## Stored data:
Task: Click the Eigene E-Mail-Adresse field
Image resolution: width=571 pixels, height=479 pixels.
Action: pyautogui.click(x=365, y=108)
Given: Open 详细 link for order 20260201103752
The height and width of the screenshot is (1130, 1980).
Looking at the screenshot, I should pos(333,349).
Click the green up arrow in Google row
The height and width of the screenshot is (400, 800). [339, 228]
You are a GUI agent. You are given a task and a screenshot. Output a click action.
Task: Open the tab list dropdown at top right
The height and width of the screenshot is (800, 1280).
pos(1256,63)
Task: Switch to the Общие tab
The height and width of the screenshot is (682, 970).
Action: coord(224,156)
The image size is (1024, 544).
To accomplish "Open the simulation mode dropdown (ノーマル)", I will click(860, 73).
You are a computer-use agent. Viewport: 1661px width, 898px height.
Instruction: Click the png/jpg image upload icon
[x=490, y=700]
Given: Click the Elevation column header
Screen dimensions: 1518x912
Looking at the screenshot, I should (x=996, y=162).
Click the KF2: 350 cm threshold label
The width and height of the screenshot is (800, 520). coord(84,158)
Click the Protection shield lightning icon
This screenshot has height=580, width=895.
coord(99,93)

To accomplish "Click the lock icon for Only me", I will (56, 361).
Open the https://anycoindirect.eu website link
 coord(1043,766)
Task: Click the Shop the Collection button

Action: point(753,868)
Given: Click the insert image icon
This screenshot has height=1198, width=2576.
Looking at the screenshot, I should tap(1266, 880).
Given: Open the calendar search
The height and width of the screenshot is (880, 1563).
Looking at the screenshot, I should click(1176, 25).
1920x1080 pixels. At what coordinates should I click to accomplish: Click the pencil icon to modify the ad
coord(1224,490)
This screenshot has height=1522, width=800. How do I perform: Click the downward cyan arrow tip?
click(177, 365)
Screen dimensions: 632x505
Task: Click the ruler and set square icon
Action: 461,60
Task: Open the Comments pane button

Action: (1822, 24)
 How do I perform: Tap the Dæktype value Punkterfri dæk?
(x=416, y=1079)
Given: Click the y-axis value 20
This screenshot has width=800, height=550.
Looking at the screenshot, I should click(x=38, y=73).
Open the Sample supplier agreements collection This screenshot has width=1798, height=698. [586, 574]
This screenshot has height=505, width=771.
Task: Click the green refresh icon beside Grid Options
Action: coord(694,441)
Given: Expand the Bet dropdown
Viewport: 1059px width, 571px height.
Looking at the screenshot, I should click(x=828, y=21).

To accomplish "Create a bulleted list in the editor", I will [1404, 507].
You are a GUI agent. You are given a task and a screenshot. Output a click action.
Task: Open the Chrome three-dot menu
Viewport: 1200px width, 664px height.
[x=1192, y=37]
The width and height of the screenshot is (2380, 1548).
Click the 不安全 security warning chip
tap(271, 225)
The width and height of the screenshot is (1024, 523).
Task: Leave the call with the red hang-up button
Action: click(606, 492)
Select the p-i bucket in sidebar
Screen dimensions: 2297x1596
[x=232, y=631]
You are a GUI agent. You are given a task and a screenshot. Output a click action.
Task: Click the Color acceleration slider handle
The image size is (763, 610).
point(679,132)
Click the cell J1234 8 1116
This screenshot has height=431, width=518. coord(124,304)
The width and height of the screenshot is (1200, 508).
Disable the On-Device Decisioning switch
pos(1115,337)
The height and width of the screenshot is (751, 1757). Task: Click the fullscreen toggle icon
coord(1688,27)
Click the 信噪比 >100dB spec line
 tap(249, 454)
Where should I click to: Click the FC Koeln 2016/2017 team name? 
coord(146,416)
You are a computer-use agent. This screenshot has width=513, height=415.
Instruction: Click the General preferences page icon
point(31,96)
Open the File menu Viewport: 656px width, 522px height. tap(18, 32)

## Exercise details:
Tally the lines in the rows above: how many contain the string "will"? Reply with the number alone.

## Expected answer:
3